The featured book this week is Paul Hawken’s The Ecology of Commerce: A Declaration of Sustainability, in which the author argues for ecological and humanistic business models. In 1994, Ray Anderson, founder and chairman of one of the world’s largest carpet and commercial fabric manufacturers, read this book. The reading of this book was later recalled by Ray as a “conversion experience.” It was a “spear in the chest.” Ray was reborn as a “recovering plunderer.” In a 2005 speech, he said,

“I read on and was dumbfounded by how much I did not know about the environment, and the impacts of the industrial system on the environment — the industrial system of which I and my ‘successful’ company were an integral part. A new definition of success burst into my consciousness, and the latent sense of legacy asserted itself. I got it. I was a plunderer of Earth, and that is not the legacy one wants to leave behind. I wept.”

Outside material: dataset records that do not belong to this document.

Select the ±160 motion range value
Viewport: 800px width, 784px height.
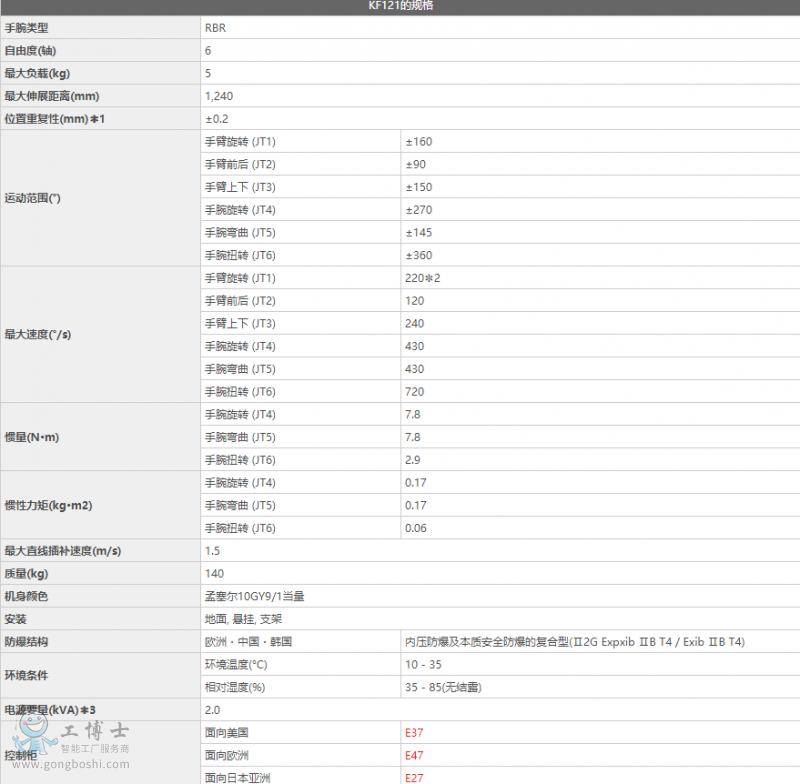tap(418, 141)
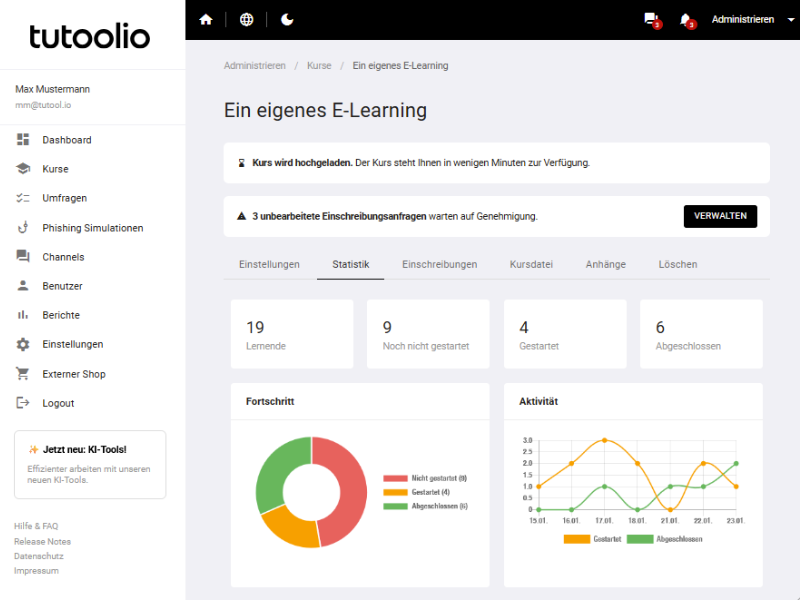
Task: Click the Kurse breadcrumb link
Action: pos(319,66)
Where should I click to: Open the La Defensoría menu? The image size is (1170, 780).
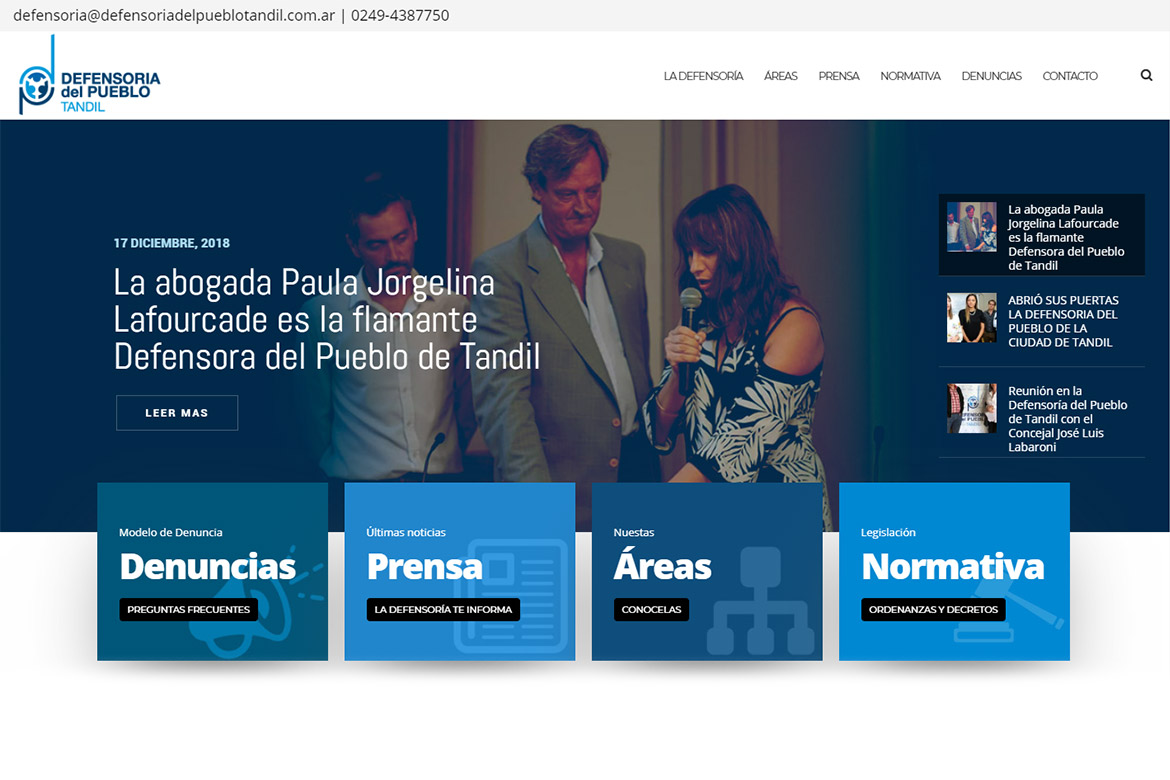coord(703,76)
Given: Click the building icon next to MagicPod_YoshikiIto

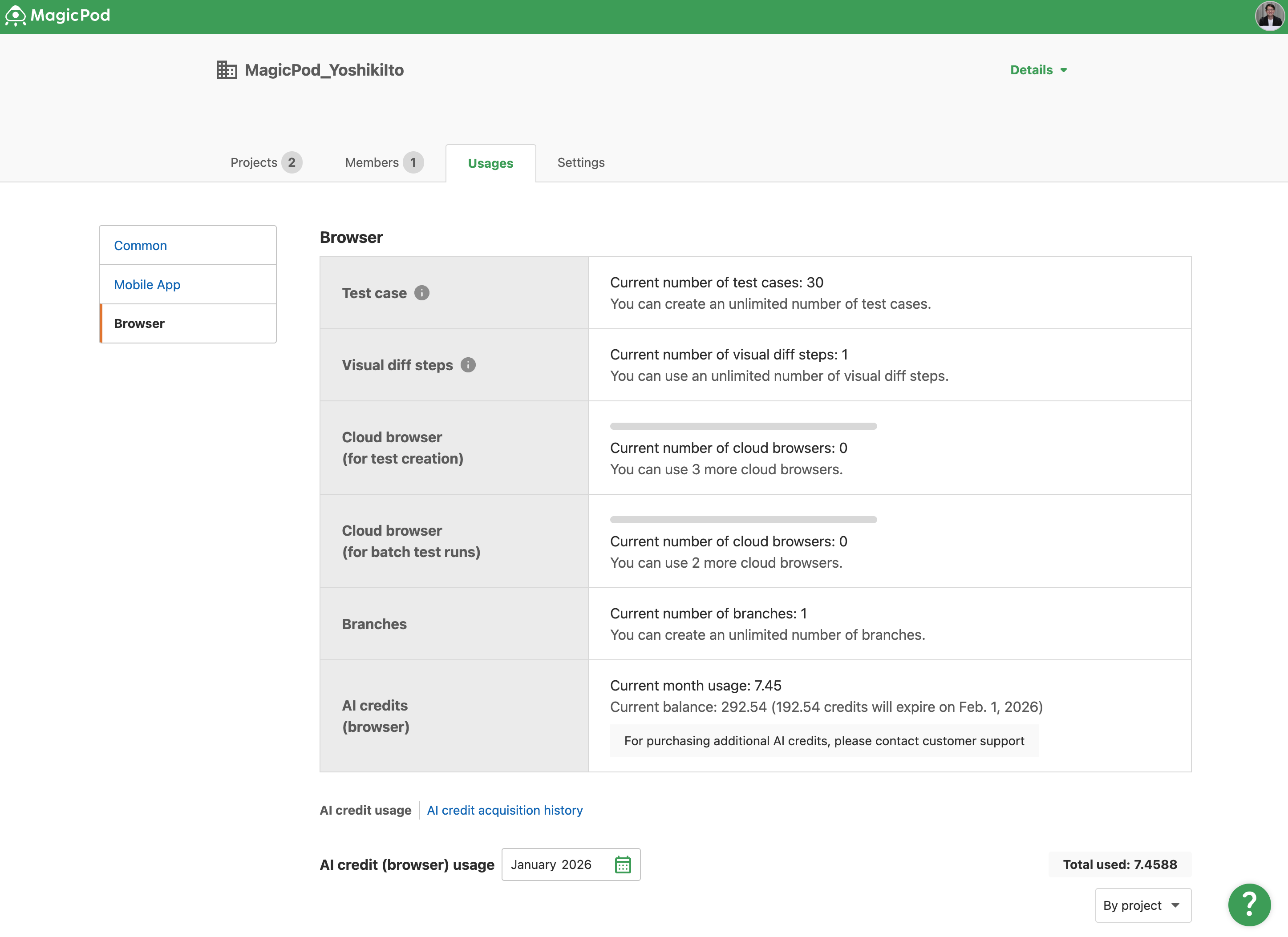Looking at the screenshot, I should tap(226, 69).
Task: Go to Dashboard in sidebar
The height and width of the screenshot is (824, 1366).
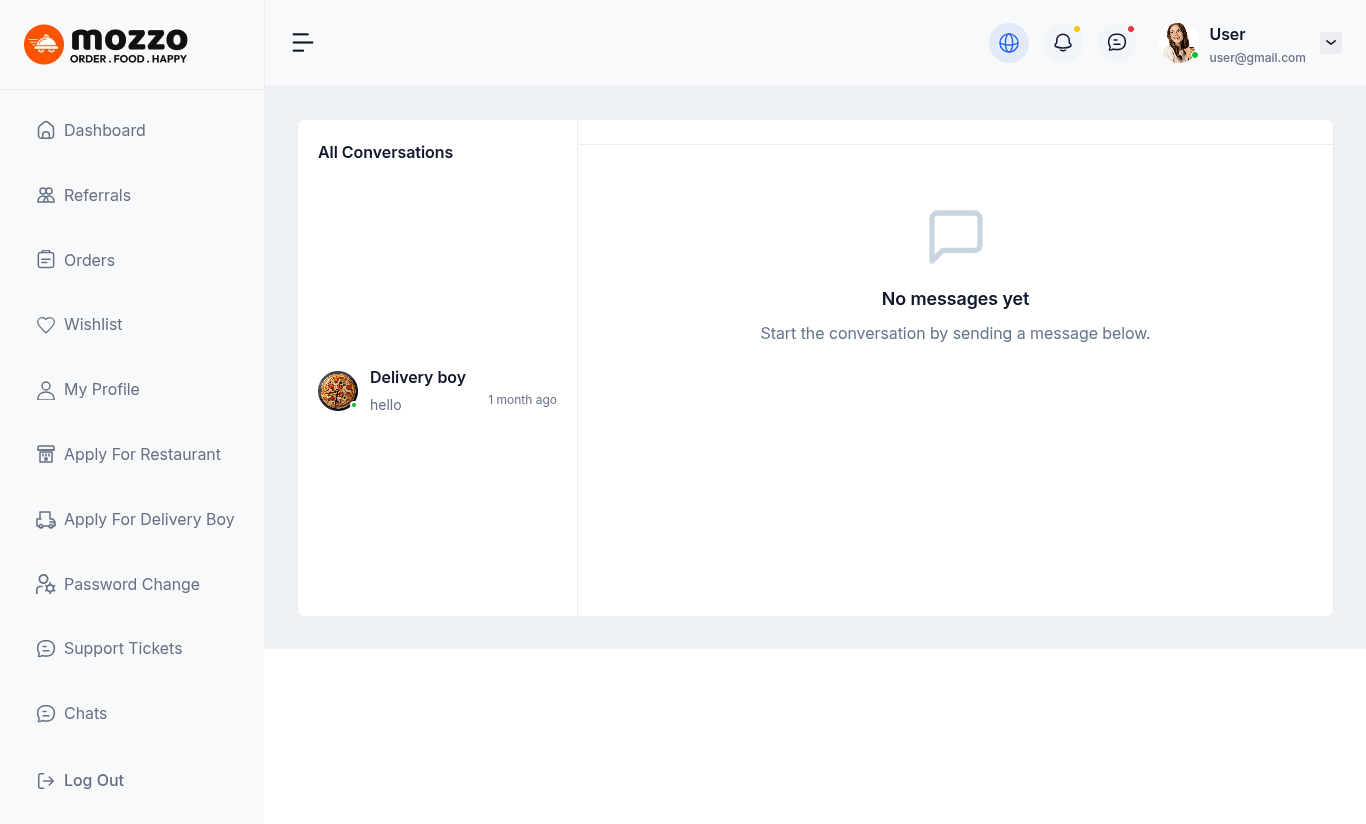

Ray didn’t waste any time. According to a 2007 New York Times profile, Ray’s company Interface Inc. had reduced its consumption of fossil fuels by 45% since 1994. The company’s worldwide contribution to landfills was cut by 80%, and its use of water was down one third. During this same time period, sales were up 49 per cent. Innovative solutions were central to Ray’s plans. He and individuals at his company engineered the “cool blue machine” which transforms carpet waste that would have been landfilled into carpet backing. They harnessed the power of local sources by converting the local landfill into a bioreactor that burns the methane released by garbage and uses the resulting energy to fuel their factory.

Ray passed away this August at age 77. He spent the later years of his life traveling around, spreading the message of business responsibility. He emphasized that the divide between profits and environmentalism is illusory; moral businesses, he argued, are profitable businesses. His words lacked the platitudinous ring of other so-called “social response capitalists.” In an amazing eulogy that was printed with permission by The New York Times, Paul Hawken, author of the book that started it all, said,

“Business audiences in particular had no defenses because they had no framework for Ray. Was he really a businessman? Yes. Was he a conservative southern gentleman with that very refined Georgia drawl. Yes. Was he successful? For sure. Well, then where did these radical statements come from? Ironically, because people could not connect the dots, he was extraordinarily credible.

People called Ray a dreamer. To be sure, he was, but he was also an engineer. He had definitely seen the mountain, but he also dreamed in balance sheets, thermodynamics, and resource flow theory. He dreamed a world yet to come because dreams of a livable future are not coming from our politicians, bankers, and the media. For Ray, reimagining the world was a responsibility, something owed to our children’s children, a gift to a future that is begging for selflessness and vision.”